John Kay, Financial Times (29 December 2008)
John Kay is one of the few economic commentators who can bring biting wit to his writing. Thought Leadership was thoroughly tickled by the excerpt above, taken from a recent FT column.
What he says is absolutely true: pretty much everyone in the world is usually caught flat-footed when a bubble bursts; pretty much no-one in the world then accepts that he didn’t see it coming. Everyone is sagacious after the event, even if they were intensely stupid before.
And so it is with the current credit crunch, as its impact on the Kenyan economy gradually rolls out. In 2007, you would have been termed an idiot if you questioned the soundness of the Kenyan economy. We were on a roll since 2003, recording higher and higher growth every year. The sky was the limit. We would become an African tiger in just a few short years, the Singapore of the region.
We forgot Africa doesn’t have tigers.
We forgot that you can’t boom for a sustained period unless some very ‘fundamental fundamentals’ are in place. These fundamental fundamentals go beyond just looking at incomes and geographic positioning and resource bases. They involve answers to some basic questions: Can people in this economy co-exist in an atmosphere of mutual trust? Are institutions strong enough to check impunity and rampant corruption? Are the benefits of economic growth widespread? Is high-quality education creating a large base of knowledgeable workers and discerning voters for the next generation? Is the country founded on a sound ethical base?
The answer to all those questions was a resounding ‘No’. But from 2003 to 2007, no one wanted to hear it. We wanted only positive talk about the economic wonder that was Kenya. Corruption had been tamed, and the country would be the centre of a regional economic boom. Well, that was all nonsense. As in John Kay’s description of the internet and credit boom, most people were talking out of their hats. Now, no one recalls that they were talking nonsense. They all talk about unforeseeable events derailing us, or about knowing all along that we had serious underlying problems.

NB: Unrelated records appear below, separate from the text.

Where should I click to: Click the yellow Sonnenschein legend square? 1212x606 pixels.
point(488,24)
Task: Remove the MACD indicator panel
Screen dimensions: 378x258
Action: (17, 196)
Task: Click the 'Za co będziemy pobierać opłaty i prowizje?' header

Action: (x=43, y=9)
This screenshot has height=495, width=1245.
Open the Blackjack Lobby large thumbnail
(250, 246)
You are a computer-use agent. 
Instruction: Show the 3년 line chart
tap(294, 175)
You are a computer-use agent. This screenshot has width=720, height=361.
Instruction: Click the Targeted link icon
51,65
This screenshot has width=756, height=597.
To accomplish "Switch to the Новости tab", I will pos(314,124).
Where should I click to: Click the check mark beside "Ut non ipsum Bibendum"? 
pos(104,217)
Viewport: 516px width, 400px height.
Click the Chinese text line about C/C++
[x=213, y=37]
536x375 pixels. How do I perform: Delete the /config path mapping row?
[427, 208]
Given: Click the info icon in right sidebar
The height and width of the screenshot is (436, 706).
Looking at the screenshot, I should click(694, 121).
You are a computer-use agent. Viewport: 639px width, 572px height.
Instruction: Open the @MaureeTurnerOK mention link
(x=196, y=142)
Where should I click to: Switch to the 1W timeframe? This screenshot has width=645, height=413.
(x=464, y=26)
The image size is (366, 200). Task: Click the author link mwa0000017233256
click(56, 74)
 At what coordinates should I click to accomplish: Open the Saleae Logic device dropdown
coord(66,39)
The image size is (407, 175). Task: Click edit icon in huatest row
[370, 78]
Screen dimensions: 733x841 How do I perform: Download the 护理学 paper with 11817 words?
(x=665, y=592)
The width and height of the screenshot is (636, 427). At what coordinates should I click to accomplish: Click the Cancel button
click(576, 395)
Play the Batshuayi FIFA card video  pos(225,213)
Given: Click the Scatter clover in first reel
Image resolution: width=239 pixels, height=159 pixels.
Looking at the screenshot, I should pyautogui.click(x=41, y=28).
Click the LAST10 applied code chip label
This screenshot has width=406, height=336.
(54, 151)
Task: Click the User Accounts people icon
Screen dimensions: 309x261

For the record, let me put down the following. Let no one in Kenya talk about prolonged economic growth ever again until we have addressed the ‘fundamental fundamentals’. These include: a new constitution that once and for all takes away the unbridled power of individuals and returns it to the people through robust, independent institutions; land reform that actually puts the land of the country to productive use; a neutron-bomb approach to corruption that vaporises the infestation of rotten souls in the country; widespread infrastructural development that opens up the country to economic participation; and nation-building that creates a national, rather than tribal, primary identity for all Kenyans.
The things that we have to get right in this country are very basic: empowerment, education and ethics. Without those very difficult things being done, we will remain in cloud-cuckoo land, going from bubble to rubble, from boom to bust, from hope to anger. There will be no Vision 2030 or even 2060. It is time we became wise BEFORE the event.